Saved data entries:
···
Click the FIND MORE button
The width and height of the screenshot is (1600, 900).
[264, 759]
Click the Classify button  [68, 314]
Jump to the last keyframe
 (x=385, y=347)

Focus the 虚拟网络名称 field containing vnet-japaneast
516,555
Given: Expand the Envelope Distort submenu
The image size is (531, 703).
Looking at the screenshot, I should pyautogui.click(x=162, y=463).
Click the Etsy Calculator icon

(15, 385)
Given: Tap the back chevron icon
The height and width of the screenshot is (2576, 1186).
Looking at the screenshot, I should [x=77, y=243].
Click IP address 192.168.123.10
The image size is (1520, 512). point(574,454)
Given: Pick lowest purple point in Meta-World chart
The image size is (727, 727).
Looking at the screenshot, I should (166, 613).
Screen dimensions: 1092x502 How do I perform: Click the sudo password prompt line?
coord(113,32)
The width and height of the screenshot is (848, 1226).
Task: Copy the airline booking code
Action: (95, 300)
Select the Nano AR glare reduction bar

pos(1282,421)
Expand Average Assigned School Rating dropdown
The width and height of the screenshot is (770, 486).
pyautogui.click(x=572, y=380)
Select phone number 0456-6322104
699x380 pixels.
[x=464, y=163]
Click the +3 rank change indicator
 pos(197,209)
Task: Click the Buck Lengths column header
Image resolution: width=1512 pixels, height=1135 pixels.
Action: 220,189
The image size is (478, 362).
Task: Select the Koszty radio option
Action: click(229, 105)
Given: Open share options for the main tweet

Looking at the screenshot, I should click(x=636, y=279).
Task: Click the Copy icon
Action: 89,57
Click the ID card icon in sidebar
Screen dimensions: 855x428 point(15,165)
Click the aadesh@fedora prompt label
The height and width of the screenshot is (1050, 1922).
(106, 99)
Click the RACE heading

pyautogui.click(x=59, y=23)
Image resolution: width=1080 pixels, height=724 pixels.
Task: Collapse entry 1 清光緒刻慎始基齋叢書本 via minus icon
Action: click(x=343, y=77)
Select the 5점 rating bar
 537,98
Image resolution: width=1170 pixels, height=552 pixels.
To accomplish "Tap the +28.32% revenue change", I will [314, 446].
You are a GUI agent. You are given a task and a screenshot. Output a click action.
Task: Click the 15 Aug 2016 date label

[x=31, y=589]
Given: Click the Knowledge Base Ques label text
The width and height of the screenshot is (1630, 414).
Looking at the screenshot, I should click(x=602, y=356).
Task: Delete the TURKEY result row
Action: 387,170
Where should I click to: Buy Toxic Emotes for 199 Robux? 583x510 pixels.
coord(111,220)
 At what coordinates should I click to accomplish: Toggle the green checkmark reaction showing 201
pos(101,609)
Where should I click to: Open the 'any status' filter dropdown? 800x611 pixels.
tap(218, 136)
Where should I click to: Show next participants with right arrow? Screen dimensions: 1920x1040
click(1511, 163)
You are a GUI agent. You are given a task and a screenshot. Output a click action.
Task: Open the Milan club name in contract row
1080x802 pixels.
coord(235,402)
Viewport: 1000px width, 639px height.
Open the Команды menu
···
**Exercise goal**
Retype the records, line for line.

**Task output**
Click the FIND MORE button
The width and height of the screenshot is (1600, 900).
[264, 759]
Click the Classify button  [68, 314]
Jump to the last keyframe
 (x=385, y=347)

Focus the 虚拟网络名称 field containing vnet-japaneast
516,555
Given: Expand the Envelope Distort submenu
The image size is (531, 703).
Looking at the screenshot, I should pyautogui.click(x=162, y=463).
Click the Etsy Calculator icon

(15, 385)
Given: Tap the back chevron icon
The height and width of the screenshot is (2576, 1186).
Looking at the screenshot, I should [x=77, y=243].
Click IP address 192.168.123.10
The image size is (1520, 512). point(574,454)
Given: Pick lowest purple point in Meta-World chart
The image size is (727, 727).
Looking at the screenshot, I should (166, 613).
Screen dimensions: 1092x502 How do I perform: Click the sudo password prompt line?
coord(113,32)
The width and height of the screenshot is (848, 1226).
Task: Copy the airline booking code
Action: (95, 300)
Select the Nano AR glare reduction bar

pos(1282,421)
Expand Average Assigned School Rating dropdown
The width and height of the screenshot is (770, 486).
pyautogui.click(x=572, y=380)
Select phone number 0456-6322104
699x380 pixels.
[x=464, y=163]
Click the +3 rank change indicator
 pos(197,209)
Task: Click the Buck Lengths column header
Image resolution: width=1512 pixels, height=1135 pixels.
Action: 220,189
The image size is (478, 362).
Task: Select the Koszty radio option
Action: click(229, 105)
Given: Open share options for the main tweet

Looking at the screenshot, I should click(x=636, y=279).
Task: Click the Copy icon
Action: 89,57
Click the ID card icon in sidebar
Screen dimensions: 855x428 point(15,165)
Click the aadesh@fedora prompt label
The height and width of the screenshot is (1050, 1922).
(106, 99)
Click the RACE heading

pyautogui.click(x=59, y=23)
Image resolution: width=1080 pixels, height=724 pixels.
Task: Collapse entry 1 清光緒刻慎始基齋叢書本 via minus icon
Action: click(x=343, y=77)
Select the 5점 rating bar
 537,98
Image resolution: width=1170 pixels, height=552 pixels.
To accomplish "Tap the +28.32% revenue change", I will [314, 446].
You are a GUI agent. You are given a task and a screenshot. Output a click action.
Task: Click the 15 Aug 2016 date label

[x=31, y=589]
Given: Click the Knowledge Base Ques label text
The width and height of the screenshot is (1630, 414).
Looking at the screenshot, I should click(x=602, y=356).
Task: Delete the TURKEY result row
Action: 387,170
Where should I click to: Buy Toxic Emotes for 199 Robux? 583x510 pixels.
coord(111,220)
 At what coordinates should I click to accomplish: Toggle the green checkmark reaction showing 201
pos(101,609)
Where should I click to: Open the 'any status' filter dropdown? 800x611 pixels.
tap(218, 136)
Where should I click to: Show next participants with right arrow? Screen dimensions: 1920x1040
click(1511, 163)
You are a GUI agent. You are given a task and a screenshot. Output a click action.
Task: Open the Milan club name in contract row
1080x802 pixels.
coord(235,402)
Viewport: 1000px width, 639px height.
Open the Команды menu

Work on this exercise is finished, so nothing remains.